DC and Marvel may be hobbled in their ability to get their comics out to more places due to exclusivity deals with Diamond.

That and of course many of those places you mention are not conducive to racks and racks of comics, so a new publishing and marketing strategy would be required, and I don't think either company is up to that.

I still think that the Essentials/Showcase model would be one of the best. Once a year, repackage the previous year's worth of a title in a B&W newsprint volume at like $12 a pop. (Manipulate the schedule and page content to break along storyline boundaries where possible.) There are many title that I have no interest in buying monthly at $3-4 a pop, but would go for annually in a chunk at $1-1.50 a pop.

Do them in reduced size, too -- the "manga" size used for Minx titles, Runaways digests, etc.
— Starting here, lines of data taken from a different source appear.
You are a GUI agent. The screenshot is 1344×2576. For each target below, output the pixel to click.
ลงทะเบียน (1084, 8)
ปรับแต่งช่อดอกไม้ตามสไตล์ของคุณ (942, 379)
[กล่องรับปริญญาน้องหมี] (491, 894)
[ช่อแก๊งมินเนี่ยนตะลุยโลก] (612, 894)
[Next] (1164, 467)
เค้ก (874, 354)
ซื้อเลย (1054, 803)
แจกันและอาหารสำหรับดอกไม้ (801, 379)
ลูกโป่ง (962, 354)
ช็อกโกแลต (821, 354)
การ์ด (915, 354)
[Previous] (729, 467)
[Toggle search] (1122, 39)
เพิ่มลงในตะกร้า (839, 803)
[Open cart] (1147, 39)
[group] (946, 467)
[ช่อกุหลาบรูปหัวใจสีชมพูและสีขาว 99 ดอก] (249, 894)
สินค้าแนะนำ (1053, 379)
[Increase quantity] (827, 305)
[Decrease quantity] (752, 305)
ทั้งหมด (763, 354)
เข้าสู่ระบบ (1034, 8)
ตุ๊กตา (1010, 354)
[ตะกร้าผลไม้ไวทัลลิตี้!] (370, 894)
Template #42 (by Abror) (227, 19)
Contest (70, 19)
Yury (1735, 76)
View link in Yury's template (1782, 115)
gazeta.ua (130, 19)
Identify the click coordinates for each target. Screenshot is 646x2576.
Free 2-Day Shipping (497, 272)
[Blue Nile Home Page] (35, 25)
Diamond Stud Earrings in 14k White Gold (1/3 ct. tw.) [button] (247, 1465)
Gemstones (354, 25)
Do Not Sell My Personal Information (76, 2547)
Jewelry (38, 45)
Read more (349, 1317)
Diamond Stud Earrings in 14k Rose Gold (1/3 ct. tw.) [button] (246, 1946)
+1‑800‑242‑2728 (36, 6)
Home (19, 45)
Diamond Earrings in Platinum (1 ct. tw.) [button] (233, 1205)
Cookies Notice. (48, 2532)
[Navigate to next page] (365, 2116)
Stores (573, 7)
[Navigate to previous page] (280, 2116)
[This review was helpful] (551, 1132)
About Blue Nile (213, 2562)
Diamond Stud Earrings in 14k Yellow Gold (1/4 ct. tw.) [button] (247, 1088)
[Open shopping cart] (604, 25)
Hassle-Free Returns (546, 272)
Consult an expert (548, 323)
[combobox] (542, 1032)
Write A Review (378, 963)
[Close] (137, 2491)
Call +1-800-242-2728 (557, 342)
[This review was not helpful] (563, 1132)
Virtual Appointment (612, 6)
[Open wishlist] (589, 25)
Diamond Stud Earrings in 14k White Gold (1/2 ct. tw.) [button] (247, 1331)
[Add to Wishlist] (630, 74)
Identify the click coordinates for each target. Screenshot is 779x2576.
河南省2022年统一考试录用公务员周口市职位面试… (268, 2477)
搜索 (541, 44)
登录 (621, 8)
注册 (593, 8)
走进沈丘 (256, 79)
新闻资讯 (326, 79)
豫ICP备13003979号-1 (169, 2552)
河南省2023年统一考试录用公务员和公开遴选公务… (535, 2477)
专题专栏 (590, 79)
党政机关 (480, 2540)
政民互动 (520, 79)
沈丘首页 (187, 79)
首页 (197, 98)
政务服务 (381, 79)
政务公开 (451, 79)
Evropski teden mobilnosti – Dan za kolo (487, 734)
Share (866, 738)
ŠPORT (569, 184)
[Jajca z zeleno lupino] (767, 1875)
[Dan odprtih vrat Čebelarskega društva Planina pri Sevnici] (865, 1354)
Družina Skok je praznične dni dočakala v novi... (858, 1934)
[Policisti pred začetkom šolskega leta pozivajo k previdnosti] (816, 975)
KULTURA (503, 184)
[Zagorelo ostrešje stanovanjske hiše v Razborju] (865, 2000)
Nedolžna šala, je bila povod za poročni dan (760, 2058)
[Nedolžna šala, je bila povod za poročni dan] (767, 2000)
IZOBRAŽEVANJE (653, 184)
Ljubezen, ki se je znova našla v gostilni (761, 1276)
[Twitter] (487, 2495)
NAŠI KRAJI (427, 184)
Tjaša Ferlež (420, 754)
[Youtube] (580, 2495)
The point being: the entire line is re-released and done *cheaply*. People who want the isolated storylines in color on good paper can but the TPB and HC volumes, but these would reach the audience who just wants the stories.

3:22 PM  
Blogger Matthew E said...

I'm not sure Diamond would be a problem.

1. Maybe all these places I mention could simply get their comics through Diamond.
2. Bookstores don't deal with Diamond; why would Toys 'R' Us have to?

It's true that none of those places would want huge racks of comics. Maybe, for Starbucks, they'd get a little display thing with a standard package of four issues of Vertigo comics in it. Something like that.

There are lots of ways of doing it. I have to believe that at least one of them is preferable to not doing anything.

3:26 PM  
Anonymous Anonymous said...

...I don't think either franchise was well-served by tying either to the other...

Oh, if I had a dime for every time I used to think that, about a whole lot of books. :p

As to Jim's suggestions: Very intriguing. Of course, if it were up to me, I'd start the cost-reduction strategy by firing a bunch of Veeps and, y'know, bringing in a couple of people who might actually have a clue. But that's why nobody ever puts me in charge of anything. Not even the local block party. I'm mean.

-- cleome45

12:42 PM  
Blogger Matthew E said...

I don't know. Maybe they're happy the way they are, as a copyright-maintenance organization for the company's licensing properties. Wouldn't suit me, but, you know, whatever.

1:17 PM  
Anonymous Anonymous said...

Great to have Phil Moy back.He and brother Jeff are two of my favorite Legion artists.Either one could've used their regular styles and not have been out of place on this title.
Both toon show and its satellite series were cut down before their time,and in the Legion's 50th year yet.Truly pitiful.Also a pity is how,contrary to Mr. Briglio's intent,the last page proved to be divisive in some quarters.Maybe fans do love to complain.

2:01 AM  
Blogger Matthew E said...

Was it divisive? I hadn't heard anything about that.

8:59 AM  
Anonymous Anonymous said...

Divisive is perhaps overstating it,but there were fans who seized on that final page as proof that "their Legion"(whichever one that is,maybe the one in their heads)was the one true Legion and all other versions were rank impostors.Jack Briglio tried to be inclusive,but they need to be exclusive.I'm paraphrasing something I read,but nothing so divides people as an interest in the same thing.

1:45 PM  
Blogger Matthew E said...

Oh, that crowd. Aah. They can't be pleased and should only be ignored.